Pour toutes les Catégories mentionnées ci-dessus, il est possible d’avoir par édition génomique dans une même plante plusieurs allèles édités (ou gènes insérés).  Dans ce cas chaque allèle édité (ou gène inséré) sera analysé indépendamment selon les critères définis ci-dessus.  Si les allèles édités (ou gènes insérés) entrent dans la même catégorie, la plante appartient à cette catégorie.  Si les allèles édités (ou gènes insérés) sont de catégories différentes, la plante finale devra satisfaire à chaque catégorie pertinente pour être exclue.  Si l’on procède, dans une plante déjà exclue, à une nouvelle édition sur un autre allèle, seule la confirmation de l’exclusion pour cet allèle devra être demandée.

Vous trouverez, dans l’annexe 2, ci-jointe, pour chaque catégorie de plante, des exemples basés sur des publications scientifiques ou sur des dossiers réglementaires accessibles dans les bases de données publiques.

À mesure que les connaissances scientifiques et les progrès techniques évoluent, de nouvelles catégories pourront être ajoutées à l’Annexe I C de la Directive (voir également le point 4 ci-dessous).

3- Mettre en place un processus réglementaire nouveau et prévisible pour ces catégories de plantes éditées : Une confirmation de l’exclusion de la plante éditée en développement devra être obtenue par le Développeur (notifiant).  Le processus de confirmation devra être adapté à la catégorie de la plante.

  • Modalités du dépôt de la demande de confirmation :

    – Le notifiant déposera sa demande d’exclusion auprès de l’autorité d’un Etat membre en charge des réglementations OGM (en France le Ministère de l’Agriculture, et en Allemagne le Ministère Fédéral de l’Alimentation et de l’Agriculture) qui s’appuiera sur les structures en place pour l’évaluation des OGM (ANSES ou HCB en France, et en Allemagne le BVL [Bundesamt für Verbraucherschutz und Lebensmittelsicherheit – l’Office Fédéral pour la Protection des Consommateurs et la Sécurité Alimentaire]) ;

    – Cette demande de confirmation sera effectuée par le notifiant lorsque celui-ci voudra bénéficier de cette exclusion et s’affranchir de l’application de la Directive 2001/18/CE, des Règlements (CE) No 1829/2003, No 1830/2003 ainsi que de toute autre réglementation OGM en vigueur dans l’UE.

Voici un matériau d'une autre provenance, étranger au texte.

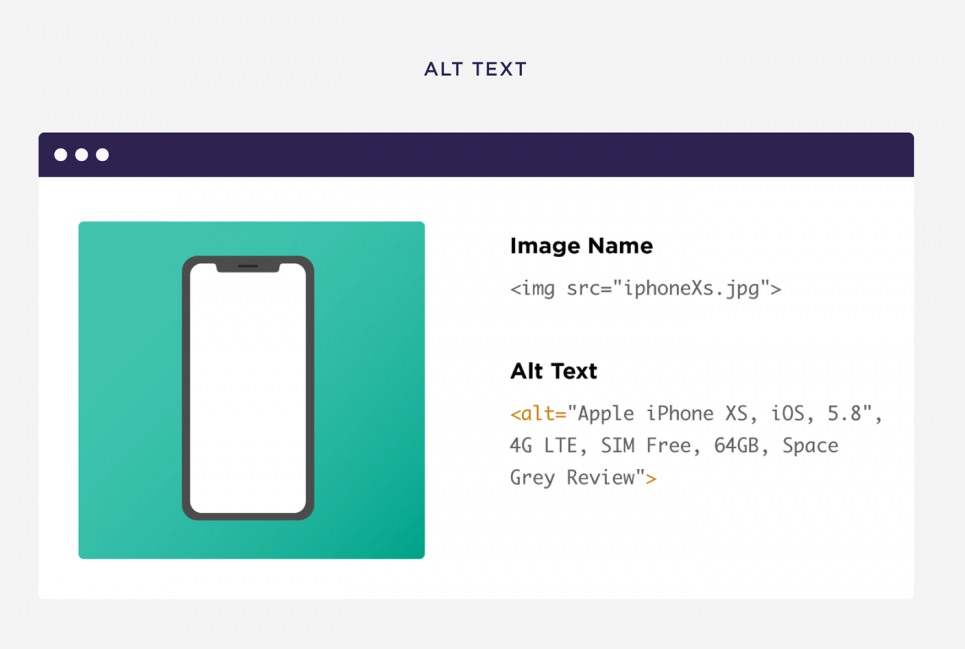Viewport: 965px width, 649px height.
Task: Click the middle white window dot
Action: pos(82,155)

    – L’exclusion d’une plante éditée vaudra pour toutes les variétés obtenues à partir de cette plante éditée, comportant la même modification et s’appliquera à l’ensemble des Etats Membres ;

    – Une fois la confirmation d’exclusion obtenue, la ou les variétés obtenues à l’aide de la plante éditée sera/seront soumise(s) aux réglementations « semences & plants » applicables aux espèces concernées comme pour toute variété issue des méthodes de sélection traditionnelles, notamment la réglementation de l’inscription au Catalogue Officiel des espèces et variétés de plantes cultivées pour les espèces concernées par cette réglementation dans l’UE12.
  • Contenu de la demande de confirmation :
    Les éléments à fournir pour obtenir la confirmation d’exclusion seront adaptés à la catégorie de la plante :

    Eléments communs à toutes les catégories
    • Les Nom et adresse du notifiant (société ou institut) ;
    • La description taxonomique de la plante receveuse dans laquelle l’édition ou l’insertion du gène a été réalisée ;
    • La technique utilisée et les principales étapes réalisées, notamment, si applicable, la production ou non d’un OGM intermédiaire pour procéder à l’édition, et les modalités d’élimination de toute séquence d’acide nucléique recombinant et la confirmation de cette élimination (ségrégant négatif) ;

Eléments spécifiques à chaque catégorie :

  • Catégories 1 et 2 :
    • La description taxonomique de la plante donneuse contenant l’allèle modèle et la description de cet allèle modèle ;
    • La description de l’édition réalisée dans la plante finale (addition, délétion, remplacement), la confirmation de la séquence éditée et la comparaison de la fonctionnalité de l’allèle modèle avec celle de l’allèle édité ;
  • Catégorie 3 :
    • La description de l’allèle nouveau et de sa fonctionnalité obtenus après édition et les informations disponibles sur les raisons d’éditer cet allèle et sur son origine (travaux de recherche par exemple) ;
    • La description de l’édition réalisée dans la plante finale (addition, délétion, remplacement) et la confirmation de la séquence éditée et de la nouvelle fonctionnalité ;
  • Catégorie 4 :
    • La description taxonomique de la plante donneuse contenant le gène inséré et la description du gène ;
    • La confirmation de la séquence du gène après insertion par rapport au gène d’origine ;
    • La confirmation que l’insertion du gène est bien au niveau du site choisi sur le génome.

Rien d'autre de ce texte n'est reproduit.